Frazier rejects gun squad

March 09, 1995|By Peter Hermann | Peter Hermann,Sun Staff Writer

Baltimore's police commissioner rejected yesterday the state attorney general's call for a special squad of officers to seize illegal firearms, saying a task force formed three years ago already does the job.

Commissioner Thomas C. Frazier said he will work with Attorney General J. Joseph Curran Jr. to get federal funds to expand and perhaps create a second Violent Crimes Task Force. He also said he would consult with Mr. Curran on legal issues arising from aggressive police seizures of guns.

But the president of the police officers union blasted Mr. Frazier for rejecting the proposal for special gun squads.

"No guts," Officer Gary McLhinney said, accusing city officials of being scared by the constitutional issues raised by such a program. "This is an innovative plan that without a doubt would make the streets of Baltimore safer. . . . I don't see why we're not doing it."

The clamor for sweeping firearms from city streets comes amid growing concern about gun-related violence. Last year, Baltimore police seized 2,891 handguns, 3,481 rifles and 120 assault-style weapons; Mr. Frazier said 600 more guns were seized in 1994 than in the previous year.

The gun squad program, developed by a University of Maryland professor, is being used by police departments in Kansas City, Mo., and Indianapolis. In one Kansas City neighborhood, the experimental program is being credited with reducing gun-related crime by 50 percent.

Officers assigned to the squads were freed from answering routine service calls, and instead sought out illegal activity that would give them authority to conduct a search. Typically, they targeted motorists violating traffic laws or youths breaking curfew.

The searches have raised concerns from the American Civil Liberties Union and civil rights activists, who worry that law-abiding citizens could be harassed.
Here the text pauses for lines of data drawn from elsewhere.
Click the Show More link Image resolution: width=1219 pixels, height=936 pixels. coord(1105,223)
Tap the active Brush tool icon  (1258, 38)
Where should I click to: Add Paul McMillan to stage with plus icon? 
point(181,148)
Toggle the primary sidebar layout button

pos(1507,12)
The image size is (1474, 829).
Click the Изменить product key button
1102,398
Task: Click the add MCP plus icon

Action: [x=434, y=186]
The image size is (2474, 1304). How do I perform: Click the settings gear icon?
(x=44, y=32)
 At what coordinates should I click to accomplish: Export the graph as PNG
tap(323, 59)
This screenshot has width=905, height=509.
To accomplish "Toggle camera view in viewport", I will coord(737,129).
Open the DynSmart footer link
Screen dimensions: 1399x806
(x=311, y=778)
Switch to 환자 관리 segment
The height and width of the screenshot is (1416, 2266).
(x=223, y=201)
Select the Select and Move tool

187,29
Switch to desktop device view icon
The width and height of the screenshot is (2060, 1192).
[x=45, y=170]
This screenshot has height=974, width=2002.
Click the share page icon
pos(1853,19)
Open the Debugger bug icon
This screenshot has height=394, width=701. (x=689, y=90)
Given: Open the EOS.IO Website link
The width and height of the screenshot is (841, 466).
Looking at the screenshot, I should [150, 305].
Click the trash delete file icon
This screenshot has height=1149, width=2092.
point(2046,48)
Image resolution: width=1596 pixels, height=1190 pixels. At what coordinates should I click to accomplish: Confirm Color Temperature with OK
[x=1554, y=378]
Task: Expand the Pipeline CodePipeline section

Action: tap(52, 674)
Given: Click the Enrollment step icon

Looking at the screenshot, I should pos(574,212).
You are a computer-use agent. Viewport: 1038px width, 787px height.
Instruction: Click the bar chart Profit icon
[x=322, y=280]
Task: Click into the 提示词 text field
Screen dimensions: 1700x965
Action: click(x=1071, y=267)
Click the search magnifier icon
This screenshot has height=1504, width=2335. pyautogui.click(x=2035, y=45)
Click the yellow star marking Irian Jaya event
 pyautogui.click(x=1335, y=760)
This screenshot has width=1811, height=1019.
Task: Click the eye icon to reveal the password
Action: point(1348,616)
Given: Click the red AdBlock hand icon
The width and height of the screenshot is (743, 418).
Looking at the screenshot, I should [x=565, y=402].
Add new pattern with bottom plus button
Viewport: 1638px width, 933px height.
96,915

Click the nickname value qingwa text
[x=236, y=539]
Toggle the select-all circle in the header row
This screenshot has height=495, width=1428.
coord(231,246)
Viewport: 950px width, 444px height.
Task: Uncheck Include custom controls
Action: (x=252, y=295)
Mr. Curran said his office is willing to assist the police department in determining when an officer can conduct a legal search.

"It's going to take a concentrated effort in a given crime area by highly skilled officers whose only job is to get guns off the street," Mr. Curran said. "It could indeed, in the wrong circumstances, lead to someone thinking they are being improperly stopped. That won't happen ever, in my opinion, if you have the best officers doing it."

Emerging from an hourlong meeting with the city's police chief, Mr. Curran said he will continue to push the gun-seizure program for Baltimore and Prince George's County. Baltimore police, he said, are "ahead of the curve" on taking guns from the streets.

Mr. Curran said he met with Prince George's County Executive Wayne K. Curry last week, but he said officials there won't make any commitments until a new police chief is hired.

Officer McLhinney, president of the Fraternal Order of Police Lodge 3, said officers should use any legal means to confiscate illegal firearms.

"If there is a legitimate reason to get in someone's pants to see if there is a gun, then we should be doing it," he said. "The law-abiding citizen has nothing to fear."

Officer McLhinney said that officers working under the Kansas City program only target people carrying guns, unlike Baltimore's Violent Crimes Task Force, which often is involved in lengthy undercover drug operations.

Former Baltimore Police Commissioner Edward V. Woods established the Violent Crimes Task Force in 1992 after community leaders criticized the city's response to the growing TTC crime problem.

The 45-member task force, which targets the most violent drug offenders, has investigated several large-scale drug organizations -- leading to raids by hundreds of officers in several city neighborhoods. Since the task force was created, its members have made more than 3,000 arrests and recovered 450 guns.

Lt. John Sieracki, head of the task force, said that as a "direct result of our enforcement efforts," shootings in Baltimore dropped from 2,500 in 1993 to 1,600 in 1994. "It shows what we're doing works."

Drugs and guns are tied together, he added. "We know the violence stems around the drug trade. Therefore, we do a lot of drug work."

Mr. Frazier said he doesn't see much difference between the Kansas City program and what Baltimore is doing. "We have said from the beginning, that we are going to decrease our emphasis on possession of narcotics arrests and increase our emphasis on gun arrests."